Kayyım darbesinin neden olduğu toplumsal tahribat

Grup Başkanvekillerimiz Gülistan Kılıç Koçyiğit ve Sezai Temelli, 2016’dan bu yana sürdürülen kayyım darbelerinin toplumda yarattığı tahribatın ve sorumluluğu bulunan kamu görevlilerinin araştırılması amacıyla Meclis Araştırması açılmasını talep etti.

TBMM Başkanlığına verilen araştırma önergede şu ifadeler yer aldı:

TÜRKİYE BÜYÜK MİLLET MECLİSİ BAŞKANLIĞINA

31 Mart 2024 gününden bugüne Hakkâri, Esenyurt, Batman, Mardin, Halfeti, Dersim, Bahçesaray, Akdeniz, Ovacık olmak üzere dokuz belediyeye kayyım atanmış, 29 Ocak günü ise Siirt Belediyemize kayyım atanarak Belediye Eş Başkanımız Sofya Alağaş görevinden uzaklaştırılmış ve Siirt halkının da iradesi gasp edilmiştir. 2016’dan bu yana devam ettirilen kayyım rejimi Kürt halkı başta olmak üzere tüm halkların iradesine karşı yargının araçsallaştırıldığı birer siyasi darbedir.

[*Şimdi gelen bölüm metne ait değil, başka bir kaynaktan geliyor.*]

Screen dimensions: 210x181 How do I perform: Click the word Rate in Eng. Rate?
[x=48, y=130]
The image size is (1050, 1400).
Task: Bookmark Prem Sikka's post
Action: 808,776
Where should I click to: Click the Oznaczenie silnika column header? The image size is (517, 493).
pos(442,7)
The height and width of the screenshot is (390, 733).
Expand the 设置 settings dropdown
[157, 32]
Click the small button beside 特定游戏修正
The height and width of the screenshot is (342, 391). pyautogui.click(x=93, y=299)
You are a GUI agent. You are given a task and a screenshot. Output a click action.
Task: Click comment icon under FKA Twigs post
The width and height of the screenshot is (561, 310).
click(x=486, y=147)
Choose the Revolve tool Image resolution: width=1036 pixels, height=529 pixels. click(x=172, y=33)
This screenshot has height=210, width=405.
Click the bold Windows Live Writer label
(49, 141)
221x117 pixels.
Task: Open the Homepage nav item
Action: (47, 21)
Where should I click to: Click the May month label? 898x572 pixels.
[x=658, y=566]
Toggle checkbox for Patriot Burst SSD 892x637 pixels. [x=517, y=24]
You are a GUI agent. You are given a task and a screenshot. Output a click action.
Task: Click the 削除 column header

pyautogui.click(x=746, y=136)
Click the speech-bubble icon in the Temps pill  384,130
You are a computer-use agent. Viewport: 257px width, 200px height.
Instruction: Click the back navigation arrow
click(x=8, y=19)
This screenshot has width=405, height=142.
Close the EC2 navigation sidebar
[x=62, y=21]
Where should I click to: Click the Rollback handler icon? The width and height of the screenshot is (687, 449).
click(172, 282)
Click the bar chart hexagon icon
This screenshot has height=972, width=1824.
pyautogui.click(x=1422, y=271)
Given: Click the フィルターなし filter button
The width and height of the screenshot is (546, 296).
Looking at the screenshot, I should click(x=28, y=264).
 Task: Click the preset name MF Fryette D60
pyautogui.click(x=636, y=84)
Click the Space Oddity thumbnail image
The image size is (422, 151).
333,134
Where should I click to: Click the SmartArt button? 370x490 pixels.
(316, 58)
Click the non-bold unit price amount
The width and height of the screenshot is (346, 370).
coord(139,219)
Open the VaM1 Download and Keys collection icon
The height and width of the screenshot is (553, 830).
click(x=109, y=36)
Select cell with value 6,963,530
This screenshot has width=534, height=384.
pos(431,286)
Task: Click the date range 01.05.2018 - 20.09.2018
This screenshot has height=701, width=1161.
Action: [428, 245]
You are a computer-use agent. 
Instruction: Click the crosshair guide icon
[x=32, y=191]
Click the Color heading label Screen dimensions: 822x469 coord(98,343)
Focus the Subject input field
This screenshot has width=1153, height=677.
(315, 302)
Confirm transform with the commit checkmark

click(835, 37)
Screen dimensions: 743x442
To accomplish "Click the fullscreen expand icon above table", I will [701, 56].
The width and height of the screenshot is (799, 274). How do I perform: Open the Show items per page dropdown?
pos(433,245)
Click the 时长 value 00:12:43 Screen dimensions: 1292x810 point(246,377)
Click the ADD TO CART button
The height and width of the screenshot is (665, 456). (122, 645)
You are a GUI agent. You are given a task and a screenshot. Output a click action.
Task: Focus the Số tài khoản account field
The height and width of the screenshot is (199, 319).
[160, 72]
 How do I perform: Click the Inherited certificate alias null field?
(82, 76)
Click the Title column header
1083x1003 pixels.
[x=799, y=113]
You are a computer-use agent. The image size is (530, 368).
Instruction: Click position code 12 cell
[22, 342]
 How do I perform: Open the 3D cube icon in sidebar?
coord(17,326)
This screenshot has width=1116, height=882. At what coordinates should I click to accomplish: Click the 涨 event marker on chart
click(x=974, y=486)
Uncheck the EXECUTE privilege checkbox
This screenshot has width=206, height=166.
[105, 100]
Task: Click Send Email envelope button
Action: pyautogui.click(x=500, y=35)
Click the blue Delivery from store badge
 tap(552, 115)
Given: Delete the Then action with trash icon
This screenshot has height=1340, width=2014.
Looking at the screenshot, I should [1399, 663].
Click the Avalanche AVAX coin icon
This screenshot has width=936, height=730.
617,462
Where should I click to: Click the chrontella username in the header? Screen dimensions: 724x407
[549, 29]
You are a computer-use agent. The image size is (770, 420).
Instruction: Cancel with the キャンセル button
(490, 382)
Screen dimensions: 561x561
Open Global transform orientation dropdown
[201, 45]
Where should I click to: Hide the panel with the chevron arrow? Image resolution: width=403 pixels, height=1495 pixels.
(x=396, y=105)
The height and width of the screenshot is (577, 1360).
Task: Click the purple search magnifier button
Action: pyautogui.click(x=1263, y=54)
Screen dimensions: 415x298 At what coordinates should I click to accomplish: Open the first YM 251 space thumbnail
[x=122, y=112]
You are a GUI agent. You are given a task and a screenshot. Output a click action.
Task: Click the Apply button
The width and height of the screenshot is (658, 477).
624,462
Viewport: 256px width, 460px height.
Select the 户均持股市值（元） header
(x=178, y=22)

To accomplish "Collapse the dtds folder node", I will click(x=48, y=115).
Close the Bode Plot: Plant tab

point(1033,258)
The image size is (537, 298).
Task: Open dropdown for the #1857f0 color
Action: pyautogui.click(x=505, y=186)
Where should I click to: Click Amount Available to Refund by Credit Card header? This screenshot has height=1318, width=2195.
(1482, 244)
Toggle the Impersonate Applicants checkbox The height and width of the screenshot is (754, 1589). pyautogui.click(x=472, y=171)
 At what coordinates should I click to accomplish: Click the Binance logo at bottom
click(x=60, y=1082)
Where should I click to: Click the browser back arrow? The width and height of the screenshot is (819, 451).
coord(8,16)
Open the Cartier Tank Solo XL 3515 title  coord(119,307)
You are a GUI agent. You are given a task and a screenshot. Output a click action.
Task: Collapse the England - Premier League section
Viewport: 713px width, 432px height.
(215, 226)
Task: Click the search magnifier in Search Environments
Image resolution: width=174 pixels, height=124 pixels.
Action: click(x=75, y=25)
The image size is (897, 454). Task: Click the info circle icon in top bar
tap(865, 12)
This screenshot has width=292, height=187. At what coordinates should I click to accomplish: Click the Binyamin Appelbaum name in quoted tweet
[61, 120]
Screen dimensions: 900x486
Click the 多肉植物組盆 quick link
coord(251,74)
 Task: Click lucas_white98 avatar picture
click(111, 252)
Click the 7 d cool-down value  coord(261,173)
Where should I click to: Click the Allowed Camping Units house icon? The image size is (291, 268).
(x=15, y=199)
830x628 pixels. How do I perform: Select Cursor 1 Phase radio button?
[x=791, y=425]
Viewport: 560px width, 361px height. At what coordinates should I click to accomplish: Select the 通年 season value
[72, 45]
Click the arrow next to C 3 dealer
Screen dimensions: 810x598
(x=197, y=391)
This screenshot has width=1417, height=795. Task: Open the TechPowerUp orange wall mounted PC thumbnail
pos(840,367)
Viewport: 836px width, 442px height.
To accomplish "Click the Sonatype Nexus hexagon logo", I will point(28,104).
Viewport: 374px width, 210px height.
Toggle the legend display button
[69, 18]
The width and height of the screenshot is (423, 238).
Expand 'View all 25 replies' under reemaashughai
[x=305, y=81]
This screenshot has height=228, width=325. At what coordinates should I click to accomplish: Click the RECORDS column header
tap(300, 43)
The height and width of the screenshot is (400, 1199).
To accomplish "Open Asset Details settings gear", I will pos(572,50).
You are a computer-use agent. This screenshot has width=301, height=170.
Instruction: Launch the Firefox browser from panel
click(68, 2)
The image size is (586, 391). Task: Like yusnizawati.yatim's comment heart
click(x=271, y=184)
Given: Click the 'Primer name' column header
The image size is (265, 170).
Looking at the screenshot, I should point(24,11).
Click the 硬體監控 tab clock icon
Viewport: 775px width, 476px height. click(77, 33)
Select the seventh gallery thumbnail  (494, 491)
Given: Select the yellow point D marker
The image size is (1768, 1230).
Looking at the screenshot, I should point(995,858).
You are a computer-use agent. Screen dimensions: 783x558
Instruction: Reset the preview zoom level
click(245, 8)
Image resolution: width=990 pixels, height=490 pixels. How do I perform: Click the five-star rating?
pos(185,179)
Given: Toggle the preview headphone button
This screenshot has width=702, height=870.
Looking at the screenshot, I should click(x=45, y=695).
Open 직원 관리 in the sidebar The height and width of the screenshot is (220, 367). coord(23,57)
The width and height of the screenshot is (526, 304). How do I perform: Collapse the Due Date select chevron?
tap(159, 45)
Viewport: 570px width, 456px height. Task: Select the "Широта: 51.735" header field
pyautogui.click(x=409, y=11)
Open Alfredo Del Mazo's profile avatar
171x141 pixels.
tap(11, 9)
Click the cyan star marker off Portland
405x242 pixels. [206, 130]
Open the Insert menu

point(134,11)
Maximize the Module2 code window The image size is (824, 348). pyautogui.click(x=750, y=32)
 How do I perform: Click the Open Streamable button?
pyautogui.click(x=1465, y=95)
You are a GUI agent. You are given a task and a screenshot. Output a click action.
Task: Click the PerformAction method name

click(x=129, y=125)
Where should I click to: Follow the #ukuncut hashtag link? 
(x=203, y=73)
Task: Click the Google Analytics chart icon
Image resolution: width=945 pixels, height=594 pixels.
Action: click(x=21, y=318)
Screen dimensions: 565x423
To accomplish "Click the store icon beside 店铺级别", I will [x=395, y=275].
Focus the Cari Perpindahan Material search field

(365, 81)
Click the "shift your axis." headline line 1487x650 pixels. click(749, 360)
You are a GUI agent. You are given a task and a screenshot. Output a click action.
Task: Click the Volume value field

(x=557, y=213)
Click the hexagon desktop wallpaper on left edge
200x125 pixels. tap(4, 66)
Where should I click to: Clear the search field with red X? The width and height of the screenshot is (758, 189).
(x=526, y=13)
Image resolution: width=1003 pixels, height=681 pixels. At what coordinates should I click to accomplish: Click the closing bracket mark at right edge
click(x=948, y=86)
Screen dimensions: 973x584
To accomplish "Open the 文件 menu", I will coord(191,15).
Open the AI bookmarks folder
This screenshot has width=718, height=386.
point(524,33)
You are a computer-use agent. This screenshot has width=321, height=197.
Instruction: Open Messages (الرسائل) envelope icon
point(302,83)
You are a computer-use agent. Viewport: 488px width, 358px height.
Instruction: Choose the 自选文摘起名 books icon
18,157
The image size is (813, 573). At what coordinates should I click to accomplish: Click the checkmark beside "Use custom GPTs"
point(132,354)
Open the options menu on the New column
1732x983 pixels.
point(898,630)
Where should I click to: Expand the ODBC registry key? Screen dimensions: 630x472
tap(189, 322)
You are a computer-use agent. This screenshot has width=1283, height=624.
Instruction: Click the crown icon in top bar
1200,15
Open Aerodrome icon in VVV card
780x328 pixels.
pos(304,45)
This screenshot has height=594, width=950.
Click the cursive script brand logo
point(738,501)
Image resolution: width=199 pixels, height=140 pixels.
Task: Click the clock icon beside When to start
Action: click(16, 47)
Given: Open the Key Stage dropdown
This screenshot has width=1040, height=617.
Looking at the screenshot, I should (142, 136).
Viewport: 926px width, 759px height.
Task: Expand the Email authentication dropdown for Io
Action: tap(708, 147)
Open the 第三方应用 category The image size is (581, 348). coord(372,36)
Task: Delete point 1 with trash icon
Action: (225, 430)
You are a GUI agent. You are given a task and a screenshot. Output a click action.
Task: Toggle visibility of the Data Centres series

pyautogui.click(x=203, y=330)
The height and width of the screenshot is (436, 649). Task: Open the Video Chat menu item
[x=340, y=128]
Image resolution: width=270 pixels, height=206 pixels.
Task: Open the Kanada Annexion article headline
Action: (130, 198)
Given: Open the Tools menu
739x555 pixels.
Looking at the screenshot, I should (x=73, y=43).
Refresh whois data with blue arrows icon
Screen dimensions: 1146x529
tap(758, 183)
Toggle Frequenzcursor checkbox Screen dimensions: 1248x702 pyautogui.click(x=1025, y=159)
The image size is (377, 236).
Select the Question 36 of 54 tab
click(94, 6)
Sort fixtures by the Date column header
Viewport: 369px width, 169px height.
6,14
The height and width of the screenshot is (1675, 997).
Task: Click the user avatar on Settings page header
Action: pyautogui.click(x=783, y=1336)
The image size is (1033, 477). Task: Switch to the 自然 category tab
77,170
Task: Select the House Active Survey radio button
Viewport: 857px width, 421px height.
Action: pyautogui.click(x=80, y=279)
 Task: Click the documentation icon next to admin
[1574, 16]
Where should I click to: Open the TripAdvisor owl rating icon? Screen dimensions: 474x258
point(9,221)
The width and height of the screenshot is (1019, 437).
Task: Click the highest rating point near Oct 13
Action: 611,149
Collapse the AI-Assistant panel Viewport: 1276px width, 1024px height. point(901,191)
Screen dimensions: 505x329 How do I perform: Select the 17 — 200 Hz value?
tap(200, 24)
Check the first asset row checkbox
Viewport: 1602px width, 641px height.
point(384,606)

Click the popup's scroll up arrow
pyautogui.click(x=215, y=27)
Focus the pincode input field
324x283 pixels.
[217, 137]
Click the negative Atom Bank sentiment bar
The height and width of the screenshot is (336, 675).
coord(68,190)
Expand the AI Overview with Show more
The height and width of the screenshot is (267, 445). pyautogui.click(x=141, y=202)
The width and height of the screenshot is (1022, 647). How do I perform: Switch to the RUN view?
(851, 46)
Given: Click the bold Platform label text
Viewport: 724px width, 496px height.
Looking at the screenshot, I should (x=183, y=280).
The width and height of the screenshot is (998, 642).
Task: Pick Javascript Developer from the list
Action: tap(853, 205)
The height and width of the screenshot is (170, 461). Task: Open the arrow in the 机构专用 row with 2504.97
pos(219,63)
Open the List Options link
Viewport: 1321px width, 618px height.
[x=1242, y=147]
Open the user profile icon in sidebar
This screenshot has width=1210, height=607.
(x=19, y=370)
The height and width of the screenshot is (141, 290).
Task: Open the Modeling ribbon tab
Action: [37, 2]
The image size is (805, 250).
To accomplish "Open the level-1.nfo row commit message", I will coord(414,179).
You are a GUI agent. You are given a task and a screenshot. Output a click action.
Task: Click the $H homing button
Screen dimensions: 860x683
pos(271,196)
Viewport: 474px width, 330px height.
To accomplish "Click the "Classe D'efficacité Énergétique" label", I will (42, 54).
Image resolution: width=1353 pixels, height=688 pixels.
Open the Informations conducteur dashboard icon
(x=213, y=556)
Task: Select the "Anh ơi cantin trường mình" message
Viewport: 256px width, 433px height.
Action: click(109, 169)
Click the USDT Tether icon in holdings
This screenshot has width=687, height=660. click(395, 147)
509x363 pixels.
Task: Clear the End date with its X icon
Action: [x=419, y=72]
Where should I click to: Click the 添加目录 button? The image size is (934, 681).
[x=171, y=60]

Bu siyasi darbelerin tüm toplumda yarattığı tahribatlar ile sorumluluğu bulunan kamu görevlilerinin araştırılması ve halkın iradesine sahip çıkılması amacıyla Anayasa’nın 98. ve İçtüzüğün 104. ve 105. maddeleri gereğince Meclis Araştırması açılmasını arz ve talep ederiz.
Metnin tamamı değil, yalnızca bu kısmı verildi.